Creating a financial plan that maximises wellbeing is really very simple.
Step one: Work out what you want from life
Step two: Spend your money on that
Of course, working out what you want from life is easier said than done. it is also a circular argument – how do you know what you can afford? And how can we be sure that things we spend money on now that make us happy?
The Pleasure Principle
Spending money on things that give pleasure is one way to create happiness. However, understanding what gives you pleasure, and in particular how long that pleasure lasts, can increase overall wellbeing.
For example, retail therapy suggests that buying stuff gives us pleasure. While this is certainly true, the well-being from owning something tends to last a finite amount of time.
Spending that money on experiences instead, however, creates memories which are much longer lasting. So instead of buying something you don’t actually need and spending that money on a weekend away visiting friends you haven’t seen for a long time will give a greater increase in wellbeing.
A third way of spending that money could be by bringing your future close. If you can envisage a life that you would like to have, setting money aside to make it achievable will become more attractive.
A Sense Of Purpose
Studies have shown that happiness is derived from have a balance between a sense of purpose and pleasure.

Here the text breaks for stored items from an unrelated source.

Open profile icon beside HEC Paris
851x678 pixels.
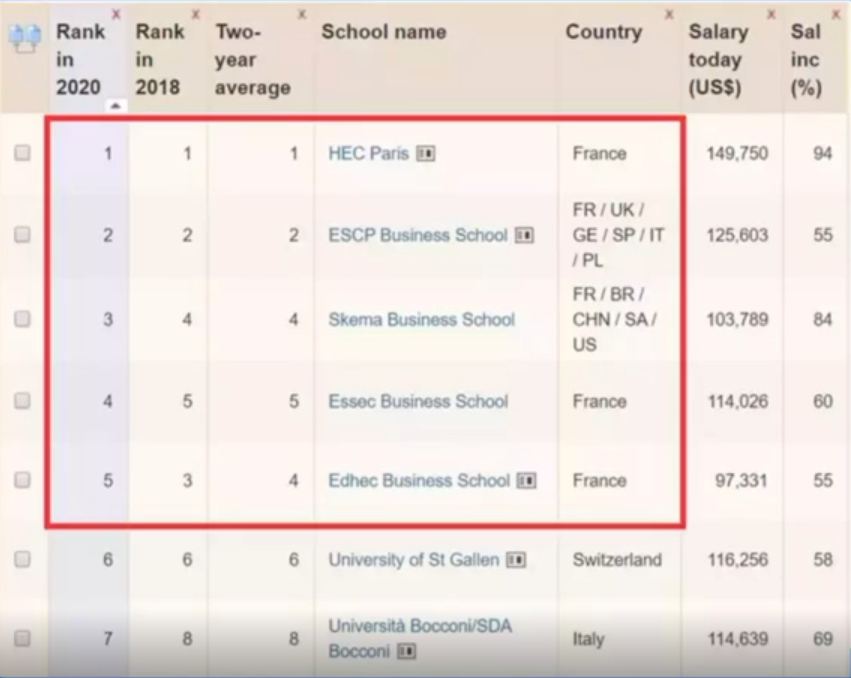pyautogui.click(x=426, y=154)
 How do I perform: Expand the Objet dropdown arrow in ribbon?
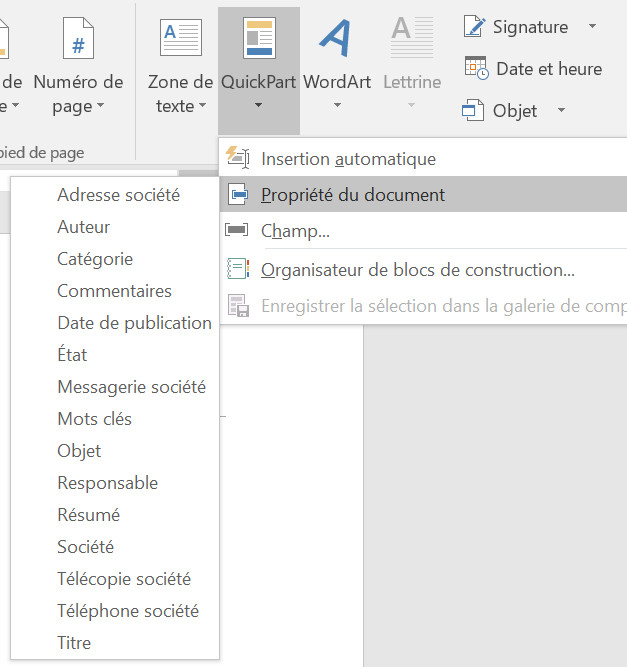[x=561, y=111]
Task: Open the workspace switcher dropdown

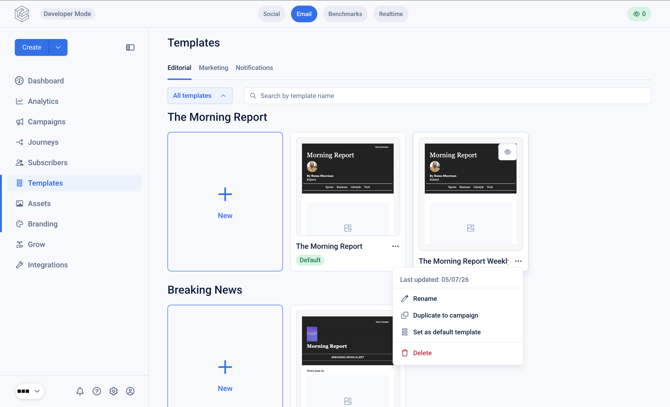Action: point(29,391)
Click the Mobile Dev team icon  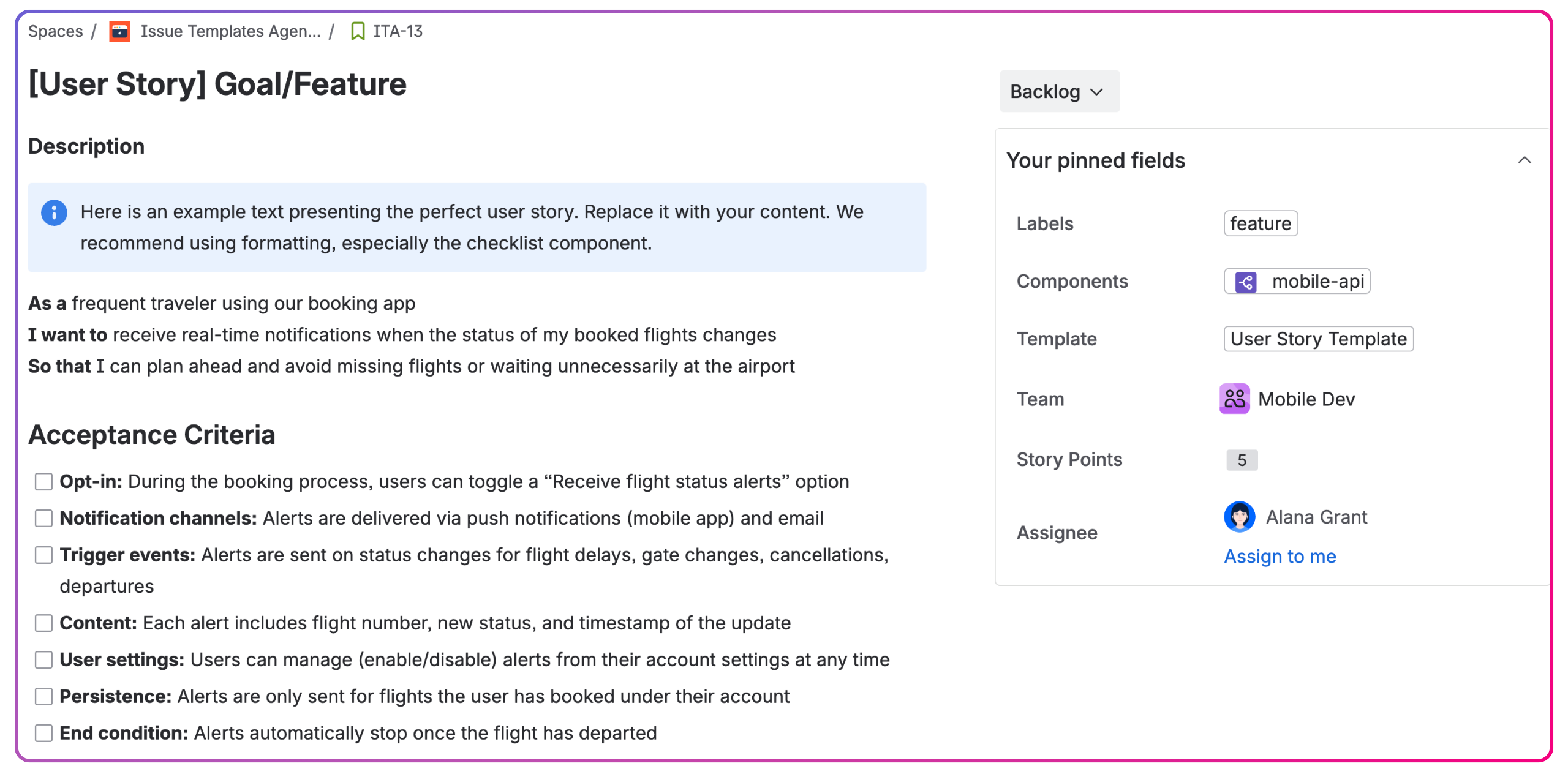pyautogui.click(x=1234, y=399)
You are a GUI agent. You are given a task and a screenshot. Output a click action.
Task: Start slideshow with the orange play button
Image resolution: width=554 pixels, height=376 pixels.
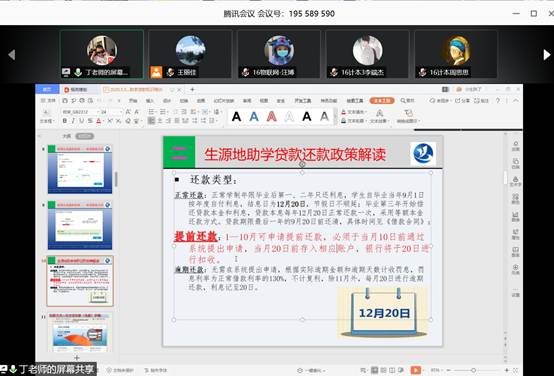(x=416, y=370)
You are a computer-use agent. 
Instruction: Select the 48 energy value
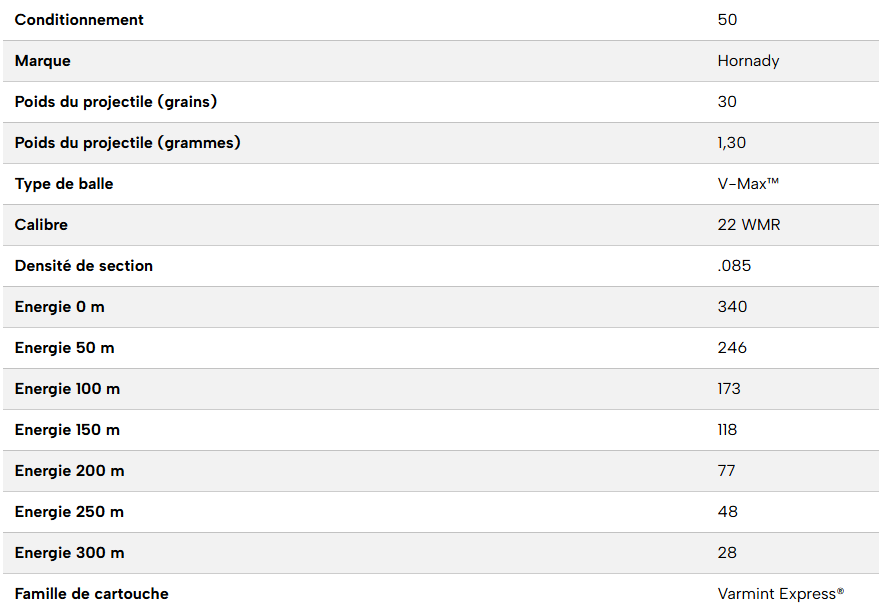point(727,512)
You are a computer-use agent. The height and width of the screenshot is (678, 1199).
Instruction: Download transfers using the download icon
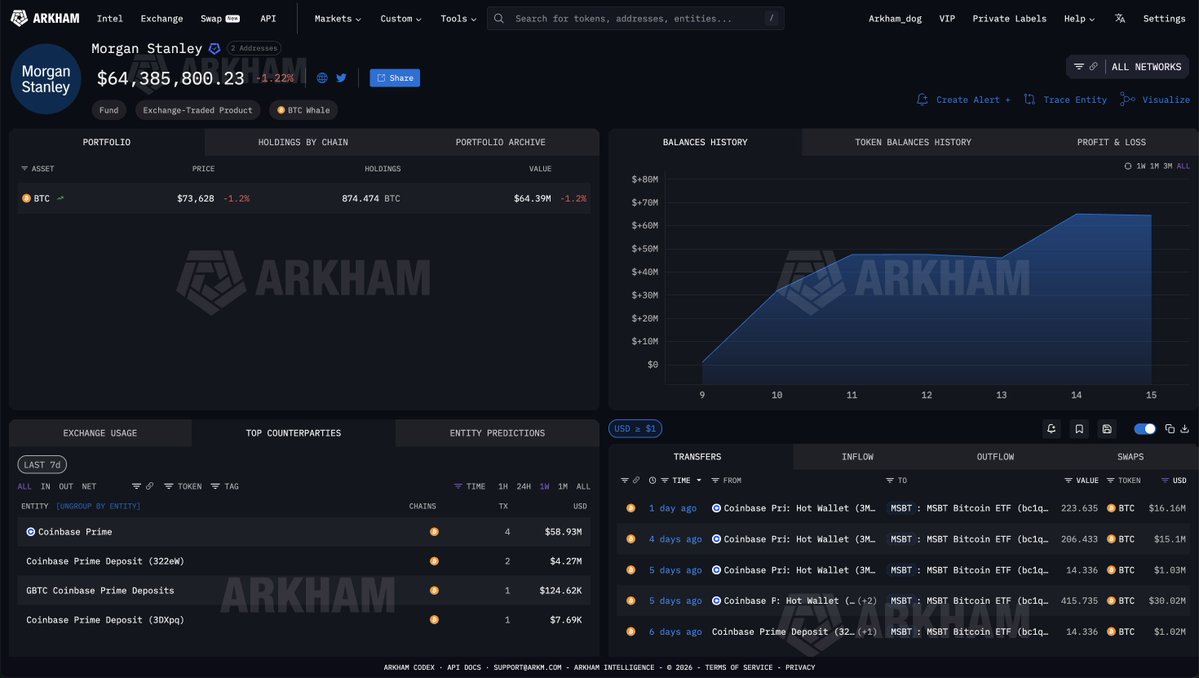coord(1185,429)
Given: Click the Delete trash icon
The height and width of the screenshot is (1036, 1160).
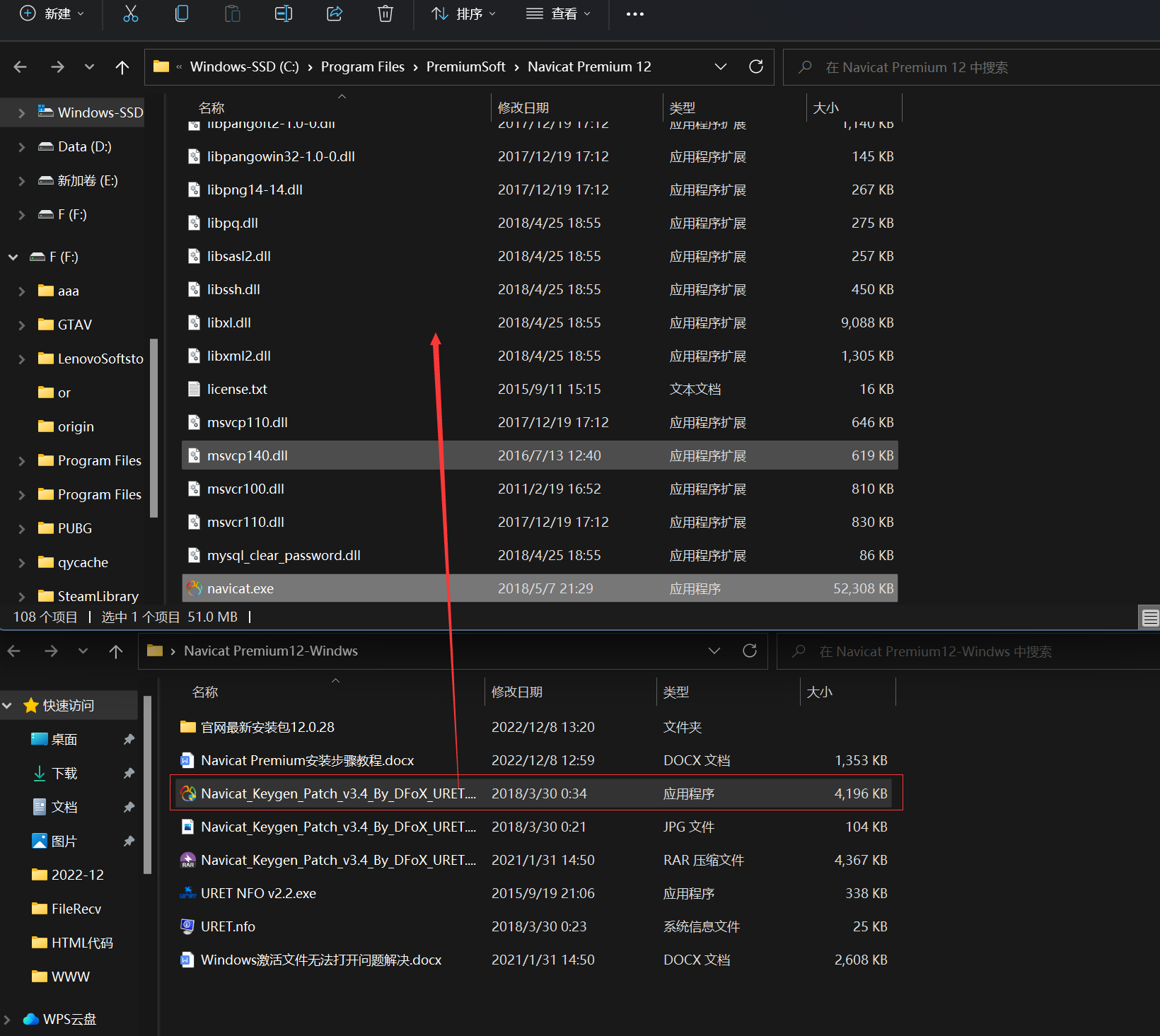Looking at the screenshot, I should coord(385,13).
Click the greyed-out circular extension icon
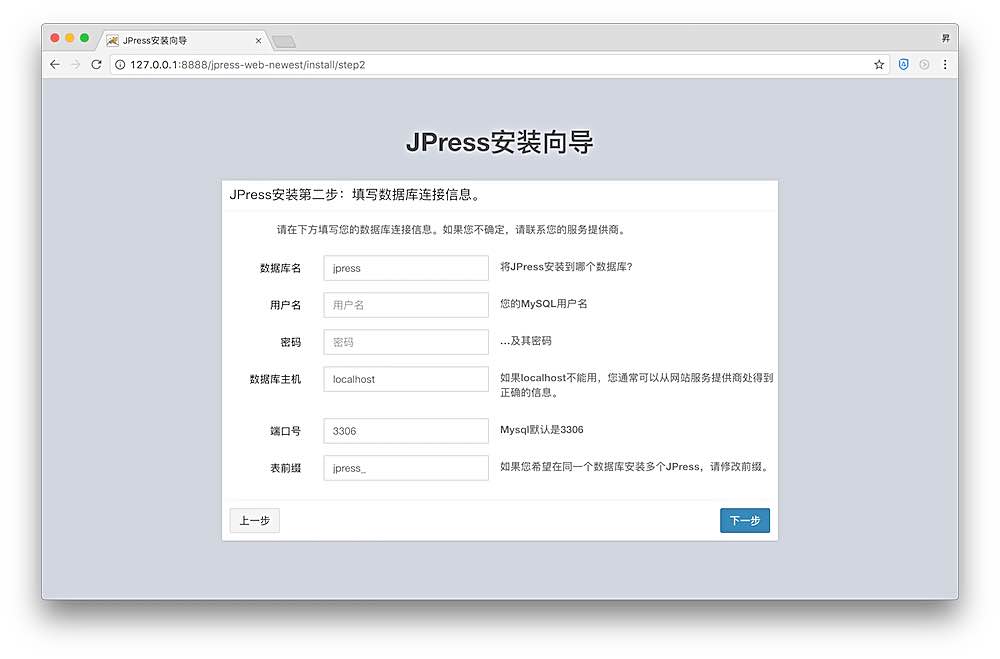Viewport: 1000px width, 659px height. click(924, 64)
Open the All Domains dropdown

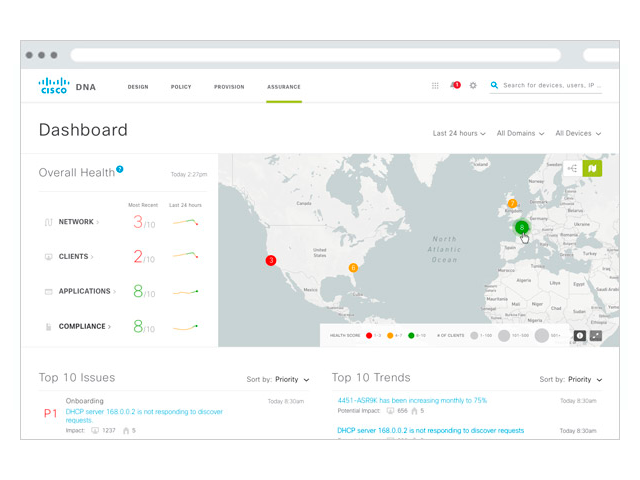520,133
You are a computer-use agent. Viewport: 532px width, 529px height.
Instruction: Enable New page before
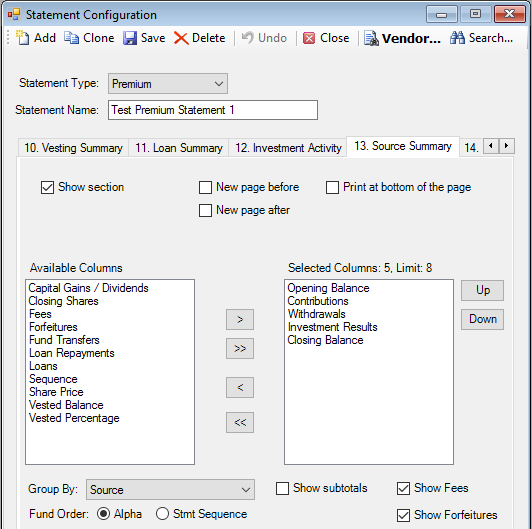(x=205, y=187)

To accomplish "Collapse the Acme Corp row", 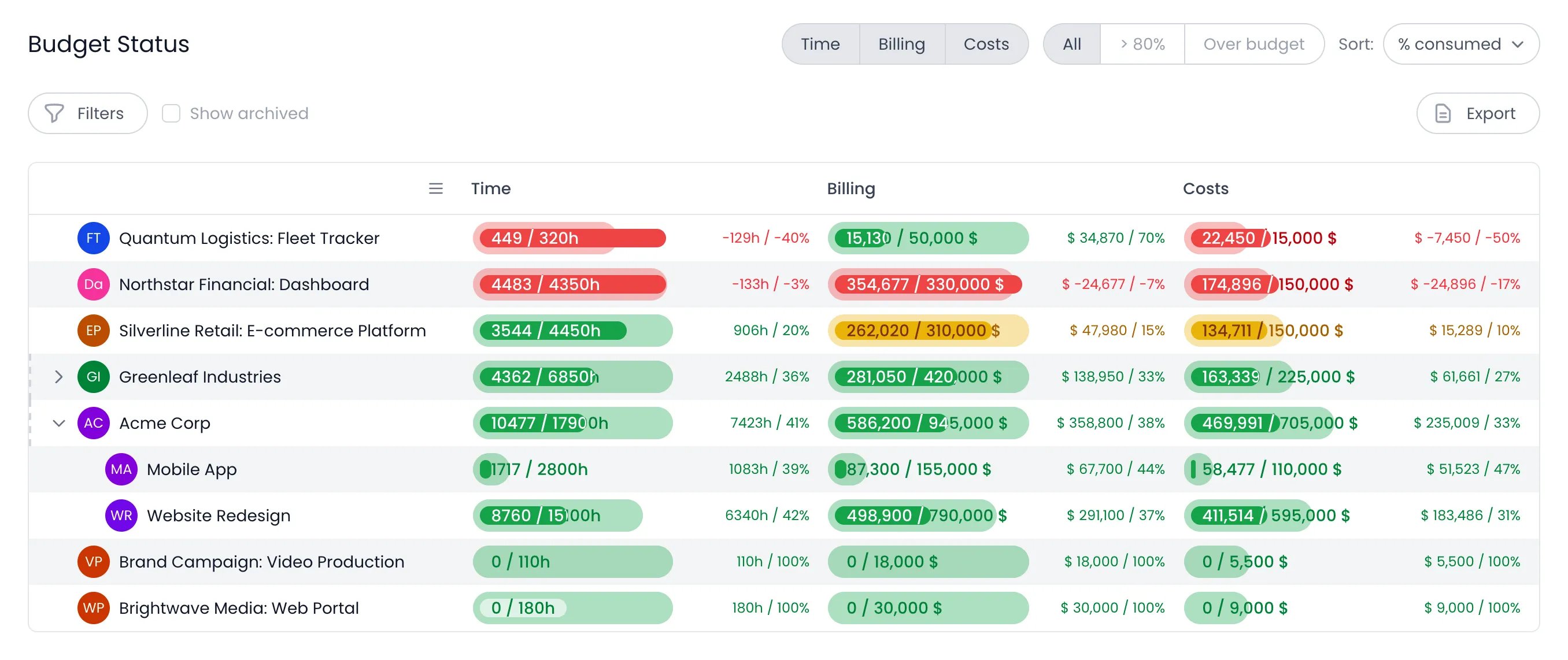I will pos(58,423).
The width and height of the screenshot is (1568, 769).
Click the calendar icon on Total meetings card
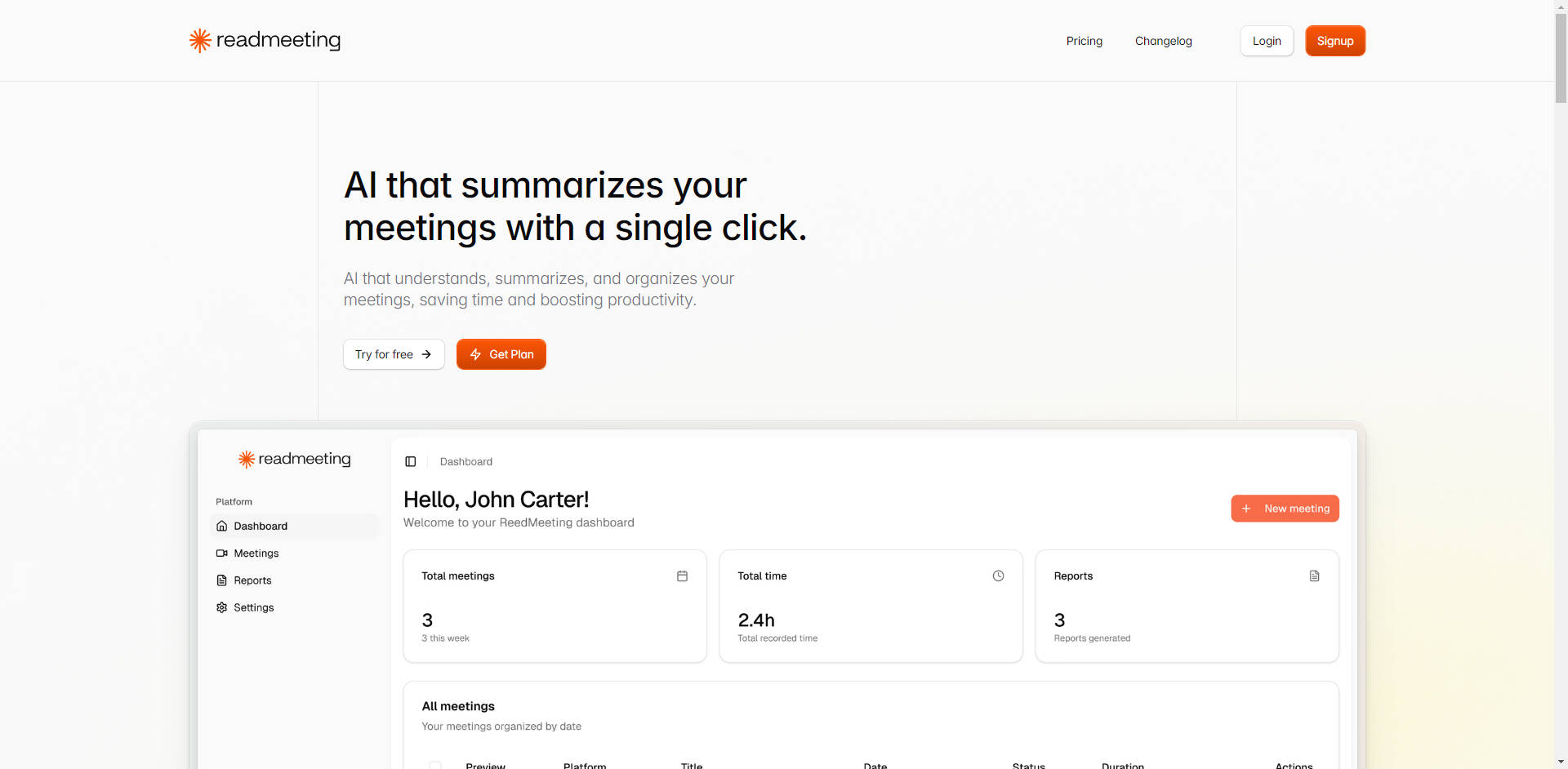(x=682, y=576)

That balance will be different for everyone, however too much of one and not enough of the other is a barrier to wellbeing.
Here’s an exercise to try. List the numbers 1 to 10. Now write down four things that you actively do that you enjoy.
Next, write down three things you do sometimes that you’d like to do more.
Finally, write three things you don’t do that you would like to.
(You are not looking for ‘bucket list’ type one-off events, but things in your life that give you ongoing well-being.)
Now, let’s analyse that list.
Firstly, is there a balance of pleasure and a sense of purpose? They don’t necessarily have to be equal – everyone will be different. However, it is almost certainly true that you will need to have at least some of each in order to maximise happiness.
You might consider reviewing some of the entries on your list in order to create a balance of pleasure and sense of purpose which is appropriate to you.
Next, mark each out of 10 as to how much time they currently get. Your next challenge could then be to create a more even balance across these different areas.
What action will you take to create a balanced list? And how will this impact on your finances, both now and in the future?
How Much Is Enough
Once you have finalised your list and can recognise which areas you need to focus on, you have the beginnings of a financial plan.
The question your financial plan is attempting to answer is ‘How much is enough?’. How much do you need for achieve the your ideal balance of pleasure and a sense of purpose.
Whether it is spending income or understanding how much you need to have saved. Whether it be on pleasure from stuff, memories from experiences, or by bringing that ideal future a little bit closer.